ASSIGNED TASK: All lines in the records that carry the string "will" are to be shown.

*** DATA LISTING ***

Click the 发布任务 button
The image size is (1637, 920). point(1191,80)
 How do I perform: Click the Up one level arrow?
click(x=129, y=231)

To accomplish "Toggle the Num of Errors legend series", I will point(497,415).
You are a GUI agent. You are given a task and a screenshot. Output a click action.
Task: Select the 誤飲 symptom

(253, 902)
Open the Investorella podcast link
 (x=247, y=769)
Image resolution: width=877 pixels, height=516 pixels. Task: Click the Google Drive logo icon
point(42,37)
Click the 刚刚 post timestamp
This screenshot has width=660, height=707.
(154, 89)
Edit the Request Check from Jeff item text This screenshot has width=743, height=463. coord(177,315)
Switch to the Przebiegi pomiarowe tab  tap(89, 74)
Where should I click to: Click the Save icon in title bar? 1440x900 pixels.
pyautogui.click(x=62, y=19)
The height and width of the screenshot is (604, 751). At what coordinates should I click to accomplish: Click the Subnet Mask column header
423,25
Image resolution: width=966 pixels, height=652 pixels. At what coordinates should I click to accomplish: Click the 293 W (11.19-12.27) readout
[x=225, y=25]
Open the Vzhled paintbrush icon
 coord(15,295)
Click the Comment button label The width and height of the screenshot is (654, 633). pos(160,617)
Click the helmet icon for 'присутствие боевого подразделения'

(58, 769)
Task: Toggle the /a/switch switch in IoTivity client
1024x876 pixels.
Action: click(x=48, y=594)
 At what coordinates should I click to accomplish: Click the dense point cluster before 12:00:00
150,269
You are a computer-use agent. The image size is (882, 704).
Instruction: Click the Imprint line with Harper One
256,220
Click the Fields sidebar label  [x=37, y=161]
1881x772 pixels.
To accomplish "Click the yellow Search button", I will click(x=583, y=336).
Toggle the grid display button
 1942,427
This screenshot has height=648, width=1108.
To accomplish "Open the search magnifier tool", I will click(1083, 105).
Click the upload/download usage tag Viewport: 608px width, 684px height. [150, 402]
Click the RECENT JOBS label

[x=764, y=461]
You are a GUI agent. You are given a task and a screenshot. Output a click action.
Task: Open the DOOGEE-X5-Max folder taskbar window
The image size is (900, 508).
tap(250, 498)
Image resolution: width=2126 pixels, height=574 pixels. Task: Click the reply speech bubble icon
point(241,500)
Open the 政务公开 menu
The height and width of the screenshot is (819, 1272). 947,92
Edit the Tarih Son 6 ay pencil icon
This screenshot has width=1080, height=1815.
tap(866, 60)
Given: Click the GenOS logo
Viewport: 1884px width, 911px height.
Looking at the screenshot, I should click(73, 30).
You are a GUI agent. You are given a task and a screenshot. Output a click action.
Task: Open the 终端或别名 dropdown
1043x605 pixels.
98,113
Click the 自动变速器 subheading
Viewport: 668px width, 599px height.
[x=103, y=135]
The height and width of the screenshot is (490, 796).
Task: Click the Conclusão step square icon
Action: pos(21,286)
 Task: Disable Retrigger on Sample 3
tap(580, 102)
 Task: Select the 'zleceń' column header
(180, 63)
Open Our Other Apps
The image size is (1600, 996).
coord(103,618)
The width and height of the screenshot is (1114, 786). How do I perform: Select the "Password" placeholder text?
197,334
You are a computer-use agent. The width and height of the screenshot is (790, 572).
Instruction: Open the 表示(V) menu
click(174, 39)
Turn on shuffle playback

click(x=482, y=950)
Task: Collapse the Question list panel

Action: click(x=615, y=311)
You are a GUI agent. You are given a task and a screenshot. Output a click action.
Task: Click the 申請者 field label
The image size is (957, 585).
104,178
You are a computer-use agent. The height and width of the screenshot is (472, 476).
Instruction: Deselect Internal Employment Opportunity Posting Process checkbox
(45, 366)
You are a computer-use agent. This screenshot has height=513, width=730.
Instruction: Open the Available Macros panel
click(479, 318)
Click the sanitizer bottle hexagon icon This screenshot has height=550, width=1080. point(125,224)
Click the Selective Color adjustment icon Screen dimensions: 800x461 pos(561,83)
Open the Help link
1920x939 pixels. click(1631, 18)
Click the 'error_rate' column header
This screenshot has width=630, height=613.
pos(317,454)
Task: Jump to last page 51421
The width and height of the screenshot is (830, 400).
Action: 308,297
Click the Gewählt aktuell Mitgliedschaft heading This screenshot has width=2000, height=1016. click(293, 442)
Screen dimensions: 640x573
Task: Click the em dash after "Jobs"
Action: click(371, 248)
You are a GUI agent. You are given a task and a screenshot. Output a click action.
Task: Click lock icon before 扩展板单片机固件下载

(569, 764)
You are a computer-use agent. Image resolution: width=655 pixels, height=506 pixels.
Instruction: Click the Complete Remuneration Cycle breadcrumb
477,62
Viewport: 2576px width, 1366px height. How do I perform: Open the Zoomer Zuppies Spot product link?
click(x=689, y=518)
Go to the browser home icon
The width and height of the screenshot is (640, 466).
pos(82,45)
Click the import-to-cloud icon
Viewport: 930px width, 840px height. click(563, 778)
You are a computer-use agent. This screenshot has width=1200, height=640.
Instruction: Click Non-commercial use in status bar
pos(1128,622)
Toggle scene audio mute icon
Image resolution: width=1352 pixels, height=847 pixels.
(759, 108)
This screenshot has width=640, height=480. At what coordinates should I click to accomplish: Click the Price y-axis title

*** End of DATA LISTING ***

SOLVED EXERCISE:
To accomplish "Toggle the Num of Errors legend series", I will point(497,415).
To accomplish "Click the yellow Search button", I will click(x=583, y=336).
To accomplish "Open the search magnifier tool", I will click(1083, 105).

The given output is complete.